Uniform DIF can be treated in a very powerful way in RUMM2030 by "splitting" the item. This means the Rasch model is used to calculate two different item difficulty parameters for an item affected by uniform DIF - one for Sample A examinees and one for those from Sample B. When RUMM2030 calculates person ability estimates, then depending upon the examinee's classification, one of the two item difficulty estimates is used. For example, for a Sample A examinee, the calculation of that person's ability will use the Rasch item difficulty parameter estimate for Sample A examinees for that item. A simple t test upon the two sets of person ability scale scores (i.e., split and unsplit) can reveal if the mean person ability estimates are statistically significantly different.

I have encountered two recent problems concerning the combination of sample sizes and DIF. The first concerned a vocabulary test consisting of 104 dichotomous items. Initial Rasch calibration was conducted using the RUMM2030 program on a sample of 510 readers. Of these, 288 were classified as an "English Learner" and 222 were "English Proficient". One hundred and seventy three participants were in Grade 4 and 334 were in Grade 3 at the time of test administration.

Overall fit of the Rasch model to the data was poor as many items did not fit the Rasch model. The Total Item Chi Square, which is a sum of individual item chi squares, was 1,137; df = 312, p < .001. The PSI reliability, however, was quite high, being at .96.

The test developers thought that the test suffered from "multidimensionality", but performing a principle components analysis on residual correlations did not reveal any instance of this. DIF was investigated in RUMM2030 by the calculation of Item Response Curves (ICCs) for each person factor for each item. If DIF is not present in the data for an item, there will be no discernable differences between person factor ICCs for that item. Additionally, main effects for the person factor in ANOVA analyses of item residuals will not be statistically significant.

There was no DIF when the person factor involved was Grade. Perhaps not surprisingly, there was a serious and substantial amount of DIF when the English Proficiency/Learning factor was assessed. A DIF analysis of Item 77 is displayed in Figure 1. Two ICCs have been calculated - one for participants who were classed as English Proficient (blue ICC) and one for English Learners (red ICC). If there was no difference between these two groups in performance on this item, then both the red and blue ICCs would both fall on the theoretical grey ICC. In this case they do not, and so therefore this item suffers from DIF.

Figure 1. DIF analysis of item 77 of the vocabulary test.

Figure 2. Item "Le77" created by splitting item 77.

Figure 3. A DIF analysis of the first item of the interpersonal trust questionnaire.

Item 77 was amongst those items split. Figure 2 represents the "split" Item 77 for English Learners. The difficulty of Item 77 for English Learners was 2.095. In the original unsplit item, the difficulty was 1.143. Hence the split Item 77 for English Learners, which fits the Rasch model, is a more difficult item for these examinees than the original, which did not fit the Rasch model.
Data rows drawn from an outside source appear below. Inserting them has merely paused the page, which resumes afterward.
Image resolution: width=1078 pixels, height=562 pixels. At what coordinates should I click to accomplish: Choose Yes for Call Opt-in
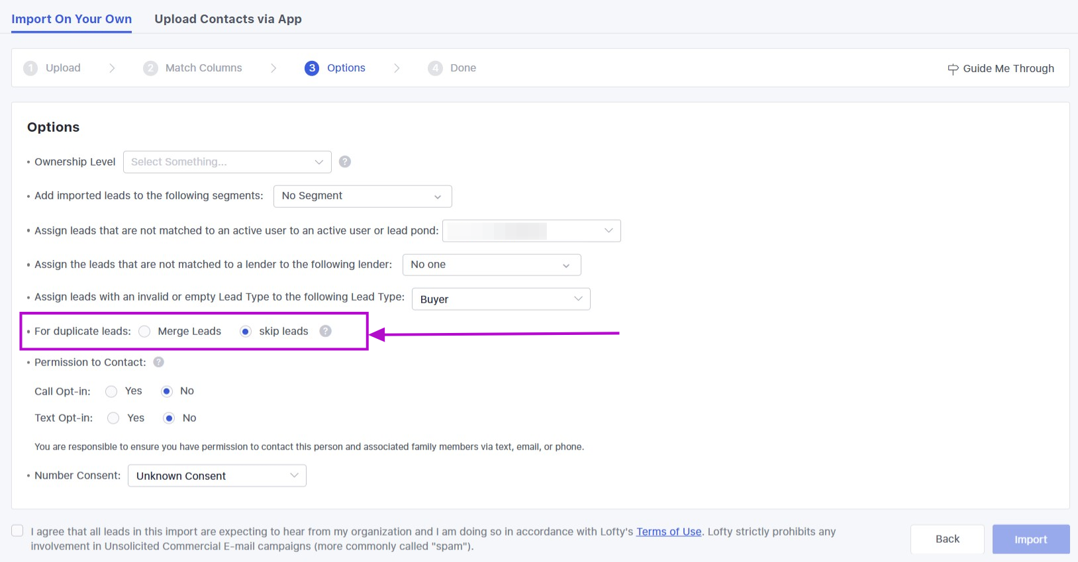111,391
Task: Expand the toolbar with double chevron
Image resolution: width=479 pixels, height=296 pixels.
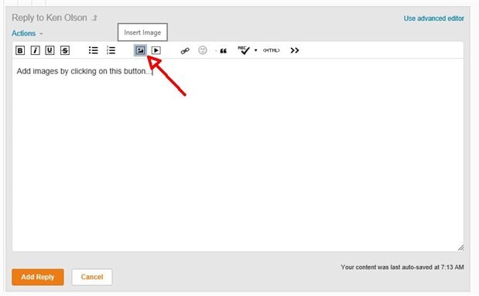Action: click(295, 50)

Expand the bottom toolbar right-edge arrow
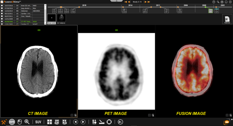click(x=232, y=120)
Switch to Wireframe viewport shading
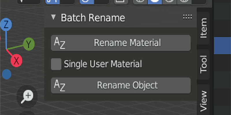 point(140,2)
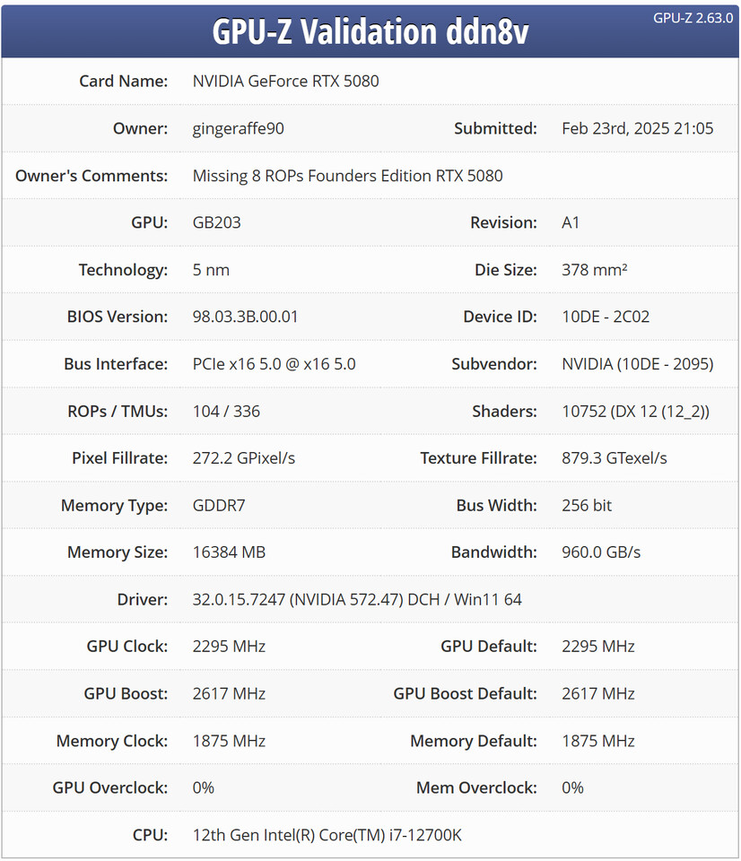Click the GPU Boost 2617 MHz value
Screen dimensions: 741x861
click(x=229, y=694)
Almost all instances of English Proficiency/Learning DIF in the test were uniform, meaning that most DIF items were split (34 items in total). The test was then recalibrated and all misfitting items, both split and unsplit, were removed from analysis. Forty six items in total were removed. This substantially improved the overall fit of the Rasch model to the data (chi square = 356, df = 276, p < .001). Whilst still statistically significant, the magnitude of the overall chi square statistic was reduced by more than two thirds. The PSI reliability coefficient was .94, which meant that test reliability was only marginally affected by the removal of items. To test the difference between calibrations, person ability estimates from the initial and final calibrations were obtained and a paired samples t-test was conducted. The difference between the means of .315 logit was statistically significant (t(506) = 23.82, p < .001, one tailed). Hence the DIF in the initial calibration caused person ability estimates to be biased by an average of almost one third of a logit.

Thus "multidimensionality" was not the culprit for poor fit of the Rasch model. It was the test developers' decision to administer the test to samples of examinees from two very different populations - those just beginning to learn English and those who were proficient in it. Nonetheless, item splitting salvaged the test calibration.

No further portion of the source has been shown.